La consecuencia de esta mala planificación, apunta, es la acelerada desaparición del barrio tradicional, incluso algunos de ellos tan icónicos como Boston, Buenos Aires, Bomboná o el sector de San Ignacio.
El urbanismo es ineficiente y allí nace una retahíla interesante: cuando no hay urbanismo, no hay calles. Sin calles, explica Gaviria, tampoco hay barrios. Sin barrios no hay forma de servirse de la ciudad a pie.
“Y el barrio —comenta la urbanista— es el espacio donde uno aprende, donde se hacen los primeros amigos”.
Habitar las ciudades
Pero la solución para la inseguridad y el miedo, manifiesta Ospina, no está en aumentar las cámaras, ni las intimidaciones, ni los uniformados de la Policía.
Los expertos coinciden en que no hay mejor opción para el problema que revitalizar lo público, abrir las rejas, que los parques vuelvan a habitarse. Pero eso es, incluso, un desafío difícil. Aún más en una ciudad tan delimitada, en donde hasta las quebradas tienen cerramientos.
“¿Por qué las personas van a los centros comerciales?”, añade Ospina, “porque se consideran entornos controlados, aislados de la ciudad, donde nada me puede pasar y puedo conseguir los servicios que la ciudad me ofrece”.
Es muy raro, dice el investigador, que los ciudadanos quieran estar en las calles cuando el espacio público está condenado a ser un punto de transición entre uno y otro lugar cerrados.

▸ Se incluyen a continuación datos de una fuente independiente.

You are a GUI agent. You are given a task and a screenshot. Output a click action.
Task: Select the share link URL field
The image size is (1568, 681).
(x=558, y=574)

Construir sin urbanizar es menos costoso, apunta Gaviria. Al mismo tiempo, además, se estimula este tipo de negocio inmobiliario asociando las unidades residenciales de apartamentos con mayor seguridad.
“Recuerdo que en los 90, cuando empezaron a vender los nuevos edificios, una de las banderas era ‘unidad cerrada con portería 24 horas’”.

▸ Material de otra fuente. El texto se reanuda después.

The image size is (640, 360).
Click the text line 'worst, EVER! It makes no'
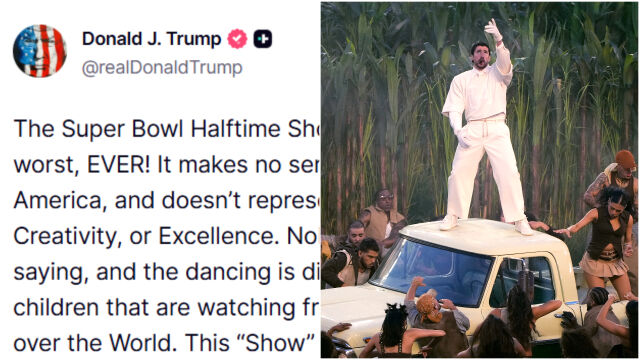click(167, 165)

Según el Censo Nacional de Población y Vivienda 2018 del Dane, en Antioquia el 44,6% de las unidades de vivienda son apartamentos. En Medellín, por otro lado, seis de cada diez personas residen en apartamentos.

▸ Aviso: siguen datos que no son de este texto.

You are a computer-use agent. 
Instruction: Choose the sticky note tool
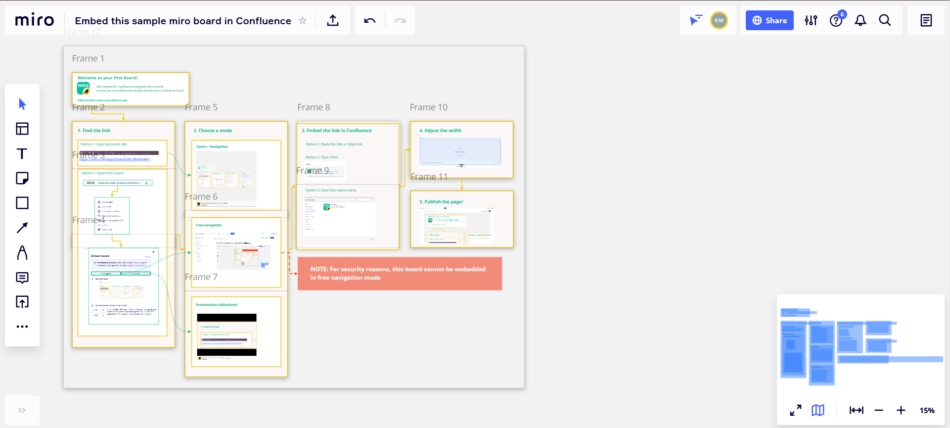[22, 178]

En las esquinas de los balcones hay quienes instalan puntas, una suerte de lanzas afiladas. Concluye Spitaletta que es como si “estuviéramos pendientes del asalto”. Si no son los cerramientos, dice Gómez, son los muros, como “ciudades metidas en otra ciudad”.
Gaviria insiste en que la biografía de una persona empieza a gestarse en el barrio, porque es ahí “donde se escribe la vida”. Pero sin paisajes para recorrer no hay tejido social, tampoco vecinos que se conozcan ni encuentros casuales para conversar.
Entonces, ante el aislamiento inevitable y el esplendor de las fachadas de hierro, ¿dónde van a escribir sus historias las nuevas generaciones? ¿En las porterías? ¿En los ascensores?